INSTRUCTIONS TO FOLLOW → Pick out every line of the records that contains the word "beside", matching case exactly.

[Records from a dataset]
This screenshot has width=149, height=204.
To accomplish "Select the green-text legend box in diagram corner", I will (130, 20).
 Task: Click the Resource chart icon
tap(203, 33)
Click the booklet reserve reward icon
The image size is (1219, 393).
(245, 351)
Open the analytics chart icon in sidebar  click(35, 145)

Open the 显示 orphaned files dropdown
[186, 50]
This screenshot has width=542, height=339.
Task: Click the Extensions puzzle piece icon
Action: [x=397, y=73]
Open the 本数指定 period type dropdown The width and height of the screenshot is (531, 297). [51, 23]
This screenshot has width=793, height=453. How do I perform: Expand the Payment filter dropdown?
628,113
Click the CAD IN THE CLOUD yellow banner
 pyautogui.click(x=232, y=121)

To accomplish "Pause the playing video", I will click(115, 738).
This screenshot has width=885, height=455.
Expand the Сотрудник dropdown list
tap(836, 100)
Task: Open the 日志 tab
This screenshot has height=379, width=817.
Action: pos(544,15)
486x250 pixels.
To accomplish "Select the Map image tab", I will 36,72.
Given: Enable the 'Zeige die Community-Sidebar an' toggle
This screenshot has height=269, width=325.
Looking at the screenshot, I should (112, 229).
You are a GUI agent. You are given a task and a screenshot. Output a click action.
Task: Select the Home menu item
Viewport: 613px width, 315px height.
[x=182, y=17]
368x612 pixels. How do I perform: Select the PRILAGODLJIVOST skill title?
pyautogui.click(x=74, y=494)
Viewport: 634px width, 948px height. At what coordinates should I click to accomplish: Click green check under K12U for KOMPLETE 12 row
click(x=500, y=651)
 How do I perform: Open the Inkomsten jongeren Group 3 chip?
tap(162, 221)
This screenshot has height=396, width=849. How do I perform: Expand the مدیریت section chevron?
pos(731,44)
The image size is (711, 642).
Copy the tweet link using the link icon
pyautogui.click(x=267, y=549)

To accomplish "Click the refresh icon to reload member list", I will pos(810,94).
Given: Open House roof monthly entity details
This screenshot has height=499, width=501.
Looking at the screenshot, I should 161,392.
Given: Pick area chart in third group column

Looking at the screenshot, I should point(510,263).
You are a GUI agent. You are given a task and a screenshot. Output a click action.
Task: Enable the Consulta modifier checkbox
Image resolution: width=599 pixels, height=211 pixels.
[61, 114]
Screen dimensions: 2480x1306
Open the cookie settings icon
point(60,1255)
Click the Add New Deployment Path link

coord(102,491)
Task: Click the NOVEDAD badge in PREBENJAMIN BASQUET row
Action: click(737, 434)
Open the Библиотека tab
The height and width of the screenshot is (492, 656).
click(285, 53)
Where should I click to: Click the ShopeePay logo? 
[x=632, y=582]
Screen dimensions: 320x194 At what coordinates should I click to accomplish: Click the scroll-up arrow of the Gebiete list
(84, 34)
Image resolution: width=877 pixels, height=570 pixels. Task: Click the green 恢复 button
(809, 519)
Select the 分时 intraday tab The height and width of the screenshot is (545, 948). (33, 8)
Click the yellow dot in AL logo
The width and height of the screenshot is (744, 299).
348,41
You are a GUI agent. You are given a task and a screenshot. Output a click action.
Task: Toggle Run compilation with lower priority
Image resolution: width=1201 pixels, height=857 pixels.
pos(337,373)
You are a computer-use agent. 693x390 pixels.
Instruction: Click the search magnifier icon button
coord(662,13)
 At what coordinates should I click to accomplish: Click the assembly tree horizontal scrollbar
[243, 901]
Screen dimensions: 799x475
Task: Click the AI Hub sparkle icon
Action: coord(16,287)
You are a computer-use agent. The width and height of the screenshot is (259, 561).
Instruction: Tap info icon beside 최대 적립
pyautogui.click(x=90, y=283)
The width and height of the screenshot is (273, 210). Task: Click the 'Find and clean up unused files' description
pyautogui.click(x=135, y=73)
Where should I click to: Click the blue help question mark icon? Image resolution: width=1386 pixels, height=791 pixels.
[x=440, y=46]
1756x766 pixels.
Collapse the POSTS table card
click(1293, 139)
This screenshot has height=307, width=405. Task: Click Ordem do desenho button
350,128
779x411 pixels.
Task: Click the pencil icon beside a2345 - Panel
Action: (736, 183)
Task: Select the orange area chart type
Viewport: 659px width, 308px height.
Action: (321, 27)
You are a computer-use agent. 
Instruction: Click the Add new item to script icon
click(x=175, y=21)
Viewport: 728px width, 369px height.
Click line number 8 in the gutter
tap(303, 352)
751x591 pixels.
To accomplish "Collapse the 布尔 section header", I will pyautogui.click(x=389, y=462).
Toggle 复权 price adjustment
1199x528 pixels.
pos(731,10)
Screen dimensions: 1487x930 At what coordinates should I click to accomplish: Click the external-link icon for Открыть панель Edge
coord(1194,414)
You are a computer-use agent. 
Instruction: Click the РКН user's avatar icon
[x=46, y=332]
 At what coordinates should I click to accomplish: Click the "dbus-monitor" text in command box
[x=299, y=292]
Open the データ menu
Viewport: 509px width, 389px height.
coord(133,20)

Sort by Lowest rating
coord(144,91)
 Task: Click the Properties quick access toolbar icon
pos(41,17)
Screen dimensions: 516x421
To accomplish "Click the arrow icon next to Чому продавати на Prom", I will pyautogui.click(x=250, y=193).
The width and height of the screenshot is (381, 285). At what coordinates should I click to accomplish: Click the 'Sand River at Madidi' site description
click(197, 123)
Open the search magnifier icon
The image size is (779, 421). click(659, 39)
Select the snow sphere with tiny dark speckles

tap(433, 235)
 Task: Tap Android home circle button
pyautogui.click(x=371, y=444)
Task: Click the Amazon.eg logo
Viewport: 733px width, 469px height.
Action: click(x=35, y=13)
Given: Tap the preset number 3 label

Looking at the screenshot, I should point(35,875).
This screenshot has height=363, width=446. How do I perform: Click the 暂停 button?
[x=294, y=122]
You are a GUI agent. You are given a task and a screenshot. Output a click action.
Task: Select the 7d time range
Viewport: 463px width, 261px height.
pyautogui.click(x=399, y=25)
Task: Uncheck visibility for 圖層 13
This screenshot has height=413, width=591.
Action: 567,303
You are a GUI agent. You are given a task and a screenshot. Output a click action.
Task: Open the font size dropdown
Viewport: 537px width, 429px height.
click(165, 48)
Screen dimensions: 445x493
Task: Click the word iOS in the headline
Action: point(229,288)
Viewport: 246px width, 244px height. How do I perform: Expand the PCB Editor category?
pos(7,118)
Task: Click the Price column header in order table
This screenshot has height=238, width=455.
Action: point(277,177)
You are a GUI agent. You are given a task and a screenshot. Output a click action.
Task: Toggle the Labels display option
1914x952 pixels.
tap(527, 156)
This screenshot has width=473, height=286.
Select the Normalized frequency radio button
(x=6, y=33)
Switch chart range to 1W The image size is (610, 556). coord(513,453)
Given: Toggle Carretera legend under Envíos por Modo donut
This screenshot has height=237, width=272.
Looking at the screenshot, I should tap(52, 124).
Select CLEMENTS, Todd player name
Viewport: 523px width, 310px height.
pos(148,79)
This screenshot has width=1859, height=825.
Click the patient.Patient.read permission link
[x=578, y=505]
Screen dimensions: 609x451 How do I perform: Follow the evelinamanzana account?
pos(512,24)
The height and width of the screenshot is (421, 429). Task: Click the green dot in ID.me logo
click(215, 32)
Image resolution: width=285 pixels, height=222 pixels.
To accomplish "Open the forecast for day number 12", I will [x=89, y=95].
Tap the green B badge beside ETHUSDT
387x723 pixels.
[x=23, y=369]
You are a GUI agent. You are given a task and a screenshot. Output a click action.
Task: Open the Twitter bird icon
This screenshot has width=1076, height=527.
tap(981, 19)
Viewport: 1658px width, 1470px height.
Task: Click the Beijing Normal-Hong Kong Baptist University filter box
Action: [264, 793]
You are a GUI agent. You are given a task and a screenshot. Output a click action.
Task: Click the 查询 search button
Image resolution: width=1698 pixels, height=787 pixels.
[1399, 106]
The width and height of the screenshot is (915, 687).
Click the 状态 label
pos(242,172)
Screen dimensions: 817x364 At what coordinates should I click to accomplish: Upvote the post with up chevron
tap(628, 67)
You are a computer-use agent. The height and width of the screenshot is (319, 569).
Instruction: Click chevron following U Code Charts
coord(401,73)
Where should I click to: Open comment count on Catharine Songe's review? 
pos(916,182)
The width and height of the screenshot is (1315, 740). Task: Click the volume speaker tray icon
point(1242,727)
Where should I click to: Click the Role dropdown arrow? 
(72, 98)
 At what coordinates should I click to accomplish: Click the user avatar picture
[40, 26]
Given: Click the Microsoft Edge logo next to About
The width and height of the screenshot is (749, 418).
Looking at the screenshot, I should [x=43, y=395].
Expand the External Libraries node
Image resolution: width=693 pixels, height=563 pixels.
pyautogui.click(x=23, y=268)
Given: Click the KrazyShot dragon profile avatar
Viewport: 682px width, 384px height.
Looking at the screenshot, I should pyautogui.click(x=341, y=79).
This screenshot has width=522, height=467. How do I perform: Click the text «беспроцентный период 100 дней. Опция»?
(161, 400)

RESPONSE BELOW →
Instruction: Tap info icon beside 최대 적립
Task: Click the pencil icon beside a2345 - Panel
Tap the green B badge beside ETHUSDT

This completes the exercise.